Finance Minister Ishaq Dar has said that the government will present a bill regarding the extension of military courts in Parliament on Friday.
Talking to newsmen after the meeting of parliamentary leaders in Islamabad, he said that the opposition Pakistan People's Party has already agreed on revival of military courts for two years.
He said any amendment regarding the bill could be made in parliament and all members of the house have the right to bring amendments in the bill.
A meeting of parliamentary leaders was held in Islamabad today under the chairmanship of National Assembly Speaker Sardar Ayaz Sadiq, reports Radio Pakistan.

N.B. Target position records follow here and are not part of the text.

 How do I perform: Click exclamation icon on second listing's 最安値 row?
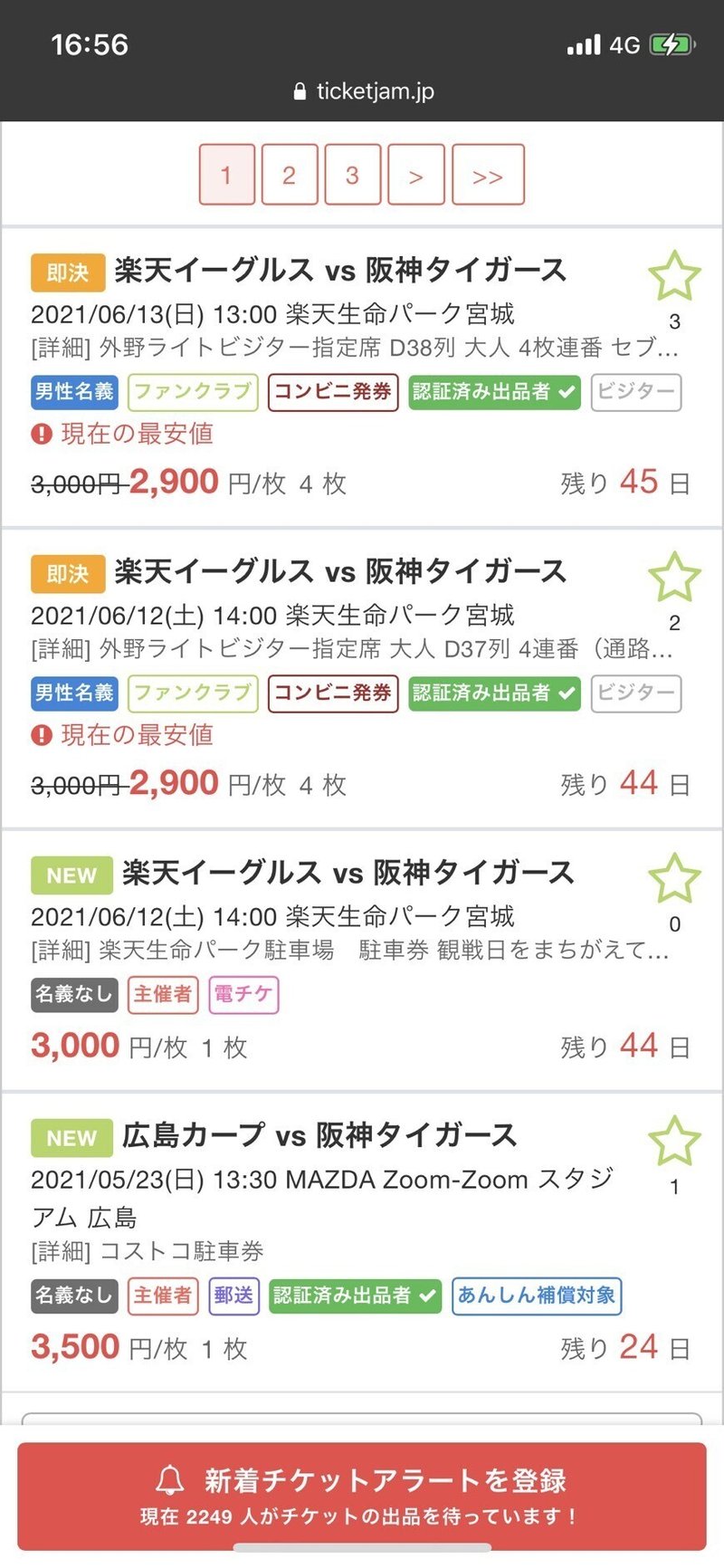[x=42, y=735]
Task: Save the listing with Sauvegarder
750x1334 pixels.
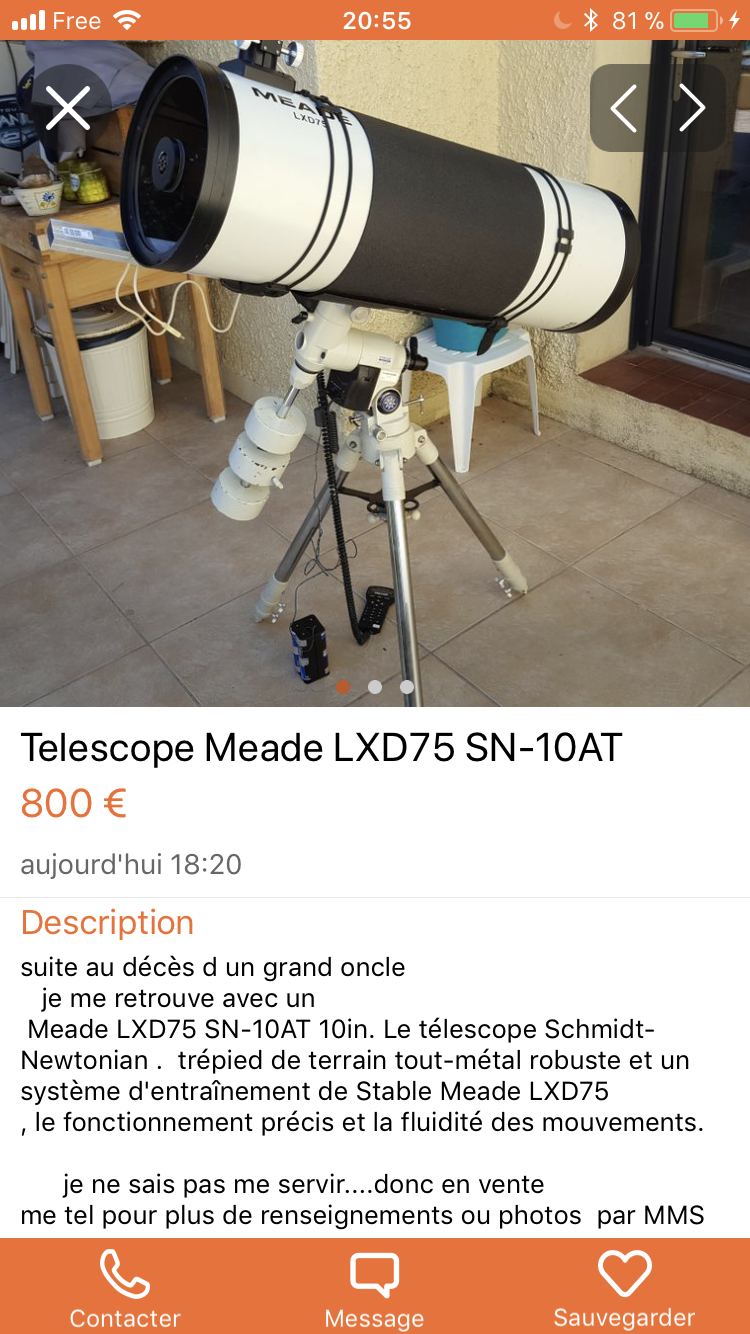Action: click(624, 1288)
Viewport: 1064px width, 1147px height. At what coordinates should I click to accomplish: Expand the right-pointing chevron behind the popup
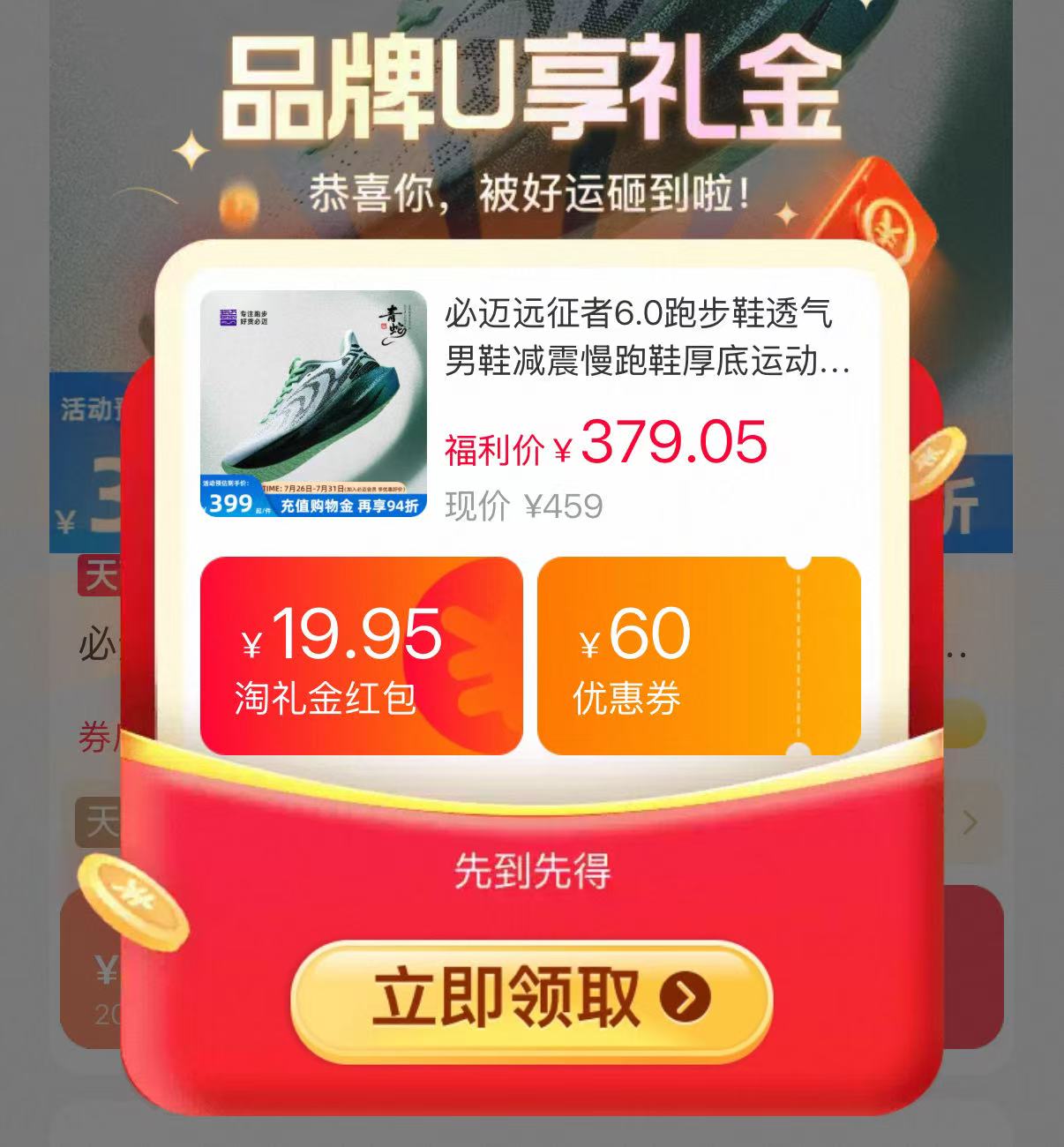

Since February 2015, a total of 274 individuals have been convicted in military courts. So far, the army has sentenced 161 individuals to death, 12 of whom have been executed and 113 have been given jail terms (mostly life sentences).
There are roughly 11 military courts that have been set up across Pakistan; three in Khyber Pakhtunkhwa, three in Punjab, two in Sindh and one in Balochistan.
They came into force after the deadly Taliban attack on a Peshawar school in December 2014 that killed more than 150 people, mostly children.
The country's powerful military intensified its crackdown on extremists following the Peshawar massacre, as the civilian government introduced a National Action Plan (NAP) that included the creation of the military courts, which were allowed to try civilians on terror charges.
Pakistan's parliament and Supreme Court approved the law as an "exceptional" short-term measure, but it was heavily criticized by civil society as "extra-constitutional.